そういうことがあります。設定を間違えたわけではありません。
原因は1つです。ページ数が増えたからです。
■ 厚い本は、根元まで開かない
紙の本は、綴じられた側が根元でカーブします。薄い本なら平らに近く開きますが、厚くなるほどカーブは深くなります。
ページ数が増えると、そのぶん背が厚くなる。背が厚くなると、開いたときに綴じ側が奥へ引き込まれる。だから同じ位置に文字を置いていても、厚い本のほうが読みにくくなります。
紙の上では同じでも、開いたときの見え方が違う。これは画面では確かめられません。
■ だからKDPは、ページ数ごとに下限を決めている
綴じ側の余白を「のど」、外側を「小口」と呼びます。KDPは、このうちのどの最小値だけをページ数で変えています。
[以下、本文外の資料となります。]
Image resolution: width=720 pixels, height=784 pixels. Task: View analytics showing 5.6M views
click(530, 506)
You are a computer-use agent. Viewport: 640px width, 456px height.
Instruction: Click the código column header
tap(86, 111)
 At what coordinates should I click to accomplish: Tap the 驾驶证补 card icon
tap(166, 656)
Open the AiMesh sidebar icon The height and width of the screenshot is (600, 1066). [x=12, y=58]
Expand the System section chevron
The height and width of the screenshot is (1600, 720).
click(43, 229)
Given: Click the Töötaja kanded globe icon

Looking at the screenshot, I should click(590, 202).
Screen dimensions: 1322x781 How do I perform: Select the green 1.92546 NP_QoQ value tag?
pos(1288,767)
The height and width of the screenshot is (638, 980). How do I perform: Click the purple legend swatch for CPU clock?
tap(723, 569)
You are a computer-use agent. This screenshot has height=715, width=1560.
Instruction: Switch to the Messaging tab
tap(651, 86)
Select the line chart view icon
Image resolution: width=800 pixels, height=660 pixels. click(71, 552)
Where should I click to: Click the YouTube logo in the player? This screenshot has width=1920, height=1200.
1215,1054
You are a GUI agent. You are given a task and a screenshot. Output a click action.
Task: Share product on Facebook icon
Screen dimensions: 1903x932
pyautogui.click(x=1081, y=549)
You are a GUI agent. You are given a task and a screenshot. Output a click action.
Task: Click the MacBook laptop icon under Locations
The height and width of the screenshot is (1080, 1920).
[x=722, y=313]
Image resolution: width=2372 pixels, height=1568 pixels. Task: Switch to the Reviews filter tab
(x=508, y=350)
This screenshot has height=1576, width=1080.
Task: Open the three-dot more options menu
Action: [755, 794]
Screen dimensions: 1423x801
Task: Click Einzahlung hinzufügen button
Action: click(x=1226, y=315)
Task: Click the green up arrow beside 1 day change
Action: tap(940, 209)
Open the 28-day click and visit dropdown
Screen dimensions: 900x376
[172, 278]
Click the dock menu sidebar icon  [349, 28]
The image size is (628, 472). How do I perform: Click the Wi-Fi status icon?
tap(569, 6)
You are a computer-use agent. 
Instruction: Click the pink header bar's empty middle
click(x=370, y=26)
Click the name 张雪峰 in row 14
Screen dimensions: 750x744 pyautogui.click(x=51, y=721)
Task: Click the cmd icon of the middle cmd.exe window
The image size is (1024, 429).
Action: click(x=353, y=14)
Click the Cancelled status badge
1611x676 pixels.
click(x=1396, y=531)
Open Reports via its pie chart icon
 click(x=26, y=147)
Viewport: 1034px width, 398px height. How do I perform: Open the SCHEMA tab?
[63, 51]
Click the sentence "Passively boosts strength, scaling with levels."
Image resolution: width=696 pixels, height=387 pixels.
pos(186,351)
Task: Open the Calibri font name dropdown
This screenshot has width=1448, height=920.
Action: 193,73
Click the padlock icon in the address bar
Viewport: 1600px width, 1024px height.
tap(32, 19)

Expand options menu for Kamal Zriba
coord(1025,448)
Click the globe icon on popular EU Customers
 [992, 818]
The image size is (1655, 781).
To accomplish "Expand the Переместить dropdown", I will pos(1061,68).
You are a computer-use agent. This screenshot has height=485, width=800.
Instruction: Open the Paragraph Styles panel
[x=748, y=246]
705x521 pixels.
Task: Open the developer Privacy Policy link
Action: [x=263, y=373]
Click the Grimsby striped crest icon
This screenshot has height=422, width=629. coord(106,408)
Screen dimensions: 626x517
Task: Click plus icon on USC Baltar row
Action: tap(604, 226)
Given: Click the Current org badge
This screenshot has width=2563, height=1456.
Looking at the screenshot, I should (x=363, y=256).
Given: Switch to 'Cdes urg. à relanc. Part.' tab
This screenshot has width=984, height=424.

・24〜150ページ のど 0.375インチ(9.6mm)
・151〜300ページ のど 0.5インチ(12.7mm)
・301〜500ページ のど 0.625インチ(15.9mm)
・501〜700ページ のど 0.75インチ(19.1mm)
・701〜828ページ のど 0.875インチ(22.3mm)
外側(天・地・小口)は、ページ数にかかわらず一定です。
・裁ち落としなし 0.25インチ(6.4mm)以上
・裁ち落としあり 0.375インチ(9.6mm)以上
つまり、変わるのはのどだけ。150ページの本と151ページの本では、要求される内側の余白が3.1mm違います。1ページ増えただけで、基準が一段上がります。
■ ここに、やっかいな循環があります
のどを広げると、1行に入る文字数が減ります。文字数が減ると、行数が同じでもページ数が増えます。ページ数が増えると、のどの下限がまた上がることがあります。
・のどを広げる → 総ページ数が151になる → 下限が12.7mmに上がる → また広げる
150ページあたりで組んでいる本は、この循環に入りやすい。一度で決まらないことがあります。だから、ページ数がどのあたりに落ちるかを先に見当をつけてから、余白を決めます。
■ 目で見ても分かりません
のどが規定を何ミリ下回っているかは、PDFを眺めても分かりません。定規をあてても、紙の上の位置は正しいからです。問題は「開いたときにどう見えるか」で、それはページ数と紐づいています。
だから私は、納品前に機械で測ることにしました。
・総ページ数を数える
・そのページ数に対応するのどの下限を引く
・全ページののど・小口・天・地を実測する
・下回っているページがあれば、何ページ目が何ミリだったかを出す
数値で出して、レポートに残します。「余白は確認しました」ではなく、何ミリだったかを書きます。